Description of the task
Please pick up the novel-writing excerpt below where it stops, carrying on from its last sentence. Skip the material that follows it.

Excerpted text

__________

As for the query letter, that’s where it gets a little tricky. I like my new query letter better than the original, yet it’s also part of the package that incited little or no response. So, now the question becomes, was it it the query letter, the rewritten first chapter, or both that turned off so many agents?

Yeah, that’s a sticky wicket.

I went back and read my original query letter and there’s a lot to like about it, but it’s not that exciting. The new query letter has a little more personality and leaves a little more room to personalize it for individual agents. The logical solution to pull the best elements of each and combine them into one new query letter. Yet, I’m left asking myself if that’s really necessary. The original letter has a great track record for getting responses – why mess with it?

If I’ve learned anything in this process, second-guessing yourself can be disastrous. I’ve believed from the start that my novel is something special and I can’t afford to lose that focus. The plan moving forward is to submit the original novel (as structured by me and my editor) and to utilize both query letters. As I research agents, I’ll decide which query letter might be the best fit for each agent on my list. Social media, blogs, and websites for prospective agents offer a lot of insight on personality and preferences.

I’ll consider this last round as yet another lesson learned. We’ll just add it to the lengthy list of things this process has taught me! Despite the constant failure, I remain optimistic. My novel will find its way into print – it’s just a matter of when.

– – –

c.b.w. 2016

Back To The Novel Front

Standard

It’s been a loooooong time since the subject of my novel has come up here, in my head, or anywhere else. Some think I’ve given it up or just don’t care anymore, but nothing could be further from the truth. It’s always been lingering in the background waiting for me to come back to it.

Here’s where things get brutally honest. There were a number of reasons why I had to shelve my passion project. Most of them revolved around having no choice but to reorganize priorities. I’ve heard writers are supposed to have tunnel vision when writing and pushing for publication, but I refused to keep the blinders on when it came to being there for those I care about when they needed me the most. That meant redirecting my muse towards shorter writing projects so I could be at hospital beds, visit with friends who had limited time in this world, and provide extra care to aging furkids.

__________

Collection entries
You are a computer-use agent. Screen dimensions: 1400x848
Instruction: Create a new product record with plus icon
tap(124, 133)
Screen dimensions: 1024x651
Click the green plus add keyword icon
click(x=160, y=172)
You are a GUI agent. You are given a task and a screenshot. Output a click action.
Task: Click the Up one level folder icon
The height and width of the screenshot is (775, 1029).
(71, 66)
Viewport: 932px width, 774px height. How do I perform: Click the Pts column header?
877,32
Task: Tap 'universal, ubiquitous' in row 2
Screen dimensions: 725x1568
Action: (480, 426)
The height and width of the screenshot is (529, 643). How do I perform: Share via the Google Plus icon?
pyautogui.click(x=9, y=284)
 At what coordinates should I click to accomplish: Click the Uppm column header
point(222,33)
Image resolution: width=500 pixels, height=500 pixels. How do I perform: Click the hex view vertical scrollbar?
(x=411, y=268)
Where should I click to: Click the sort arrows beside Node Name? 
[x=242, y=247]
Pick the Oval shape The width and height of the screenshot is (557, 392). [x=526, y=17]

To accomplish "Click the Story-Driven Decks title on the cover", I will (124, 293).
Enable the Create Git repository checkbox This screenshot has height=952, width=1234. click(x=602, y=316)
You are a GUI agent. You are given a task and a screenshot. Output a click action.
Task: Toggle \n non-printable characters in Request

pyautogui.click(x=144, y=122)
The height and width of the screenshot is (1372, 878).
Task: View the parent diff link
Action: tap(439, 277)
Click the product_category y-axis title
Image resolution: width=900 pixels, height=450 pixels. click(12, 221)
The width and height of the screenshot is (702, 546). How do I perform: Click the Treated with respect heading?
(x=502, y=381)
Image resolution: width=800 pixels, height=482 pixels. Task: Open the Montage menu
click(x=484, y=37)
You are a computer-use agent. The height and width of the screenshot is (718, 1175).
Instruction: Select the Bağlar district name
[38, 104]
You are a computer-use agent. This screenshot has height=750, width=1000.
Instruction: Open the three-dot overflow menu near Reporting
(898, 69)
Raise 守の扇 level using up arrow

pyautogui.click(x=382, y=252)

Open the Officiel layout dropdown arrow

__________

Answer
There was also the little thing of having to take care of myself. I needed to take a step back in a number areas of my life, so I could evaluate and adjust to so many changes that have taken place in the last three years. It’s been overwhelming to say the least and I’m not sorry for taking the time I needed. Slowly but surely, I’m coming back to things that have gathered dust during my absence.

Last week, my novel muse is started to whir back to life. For the first time in I don’t know how long, I opened the file for The Muse. I wasn’t sure how I was going to feel about after so much time …

Would I still like it?

Does it still read like a finished novel?

What about the Chapter 1 rewrite – does it still work?

With all those questions rolling around in my head, I read through the most recent draft. I still love it. Minutes later, I opened my Query Tracker spreadsheet and updated all the information I had for agents on my list (a lot has changed since my last round of query packages!). While it sucked to add a few more rejections to the list, it was energizing to select the next batch of agents that will be receiving query packages.

Now, here’s where things get fun. It turns out my muse had another surprise in store for me. My characters started talking to me again (I swear I’m not crazy!). The sequel for The Muse has been locked away for a while, but I opened up the file again and pulled my Novel Notebook from the shelf. I outlined two major sections of the plot and found I need to conjure up two new characters, and add depth to one that already exists. How cool is that?? It looks like this summer will be full of creativity and more world building!

Like so many other things in my life I’m sure the process will be slow, but it’s nice to be back on the novel front.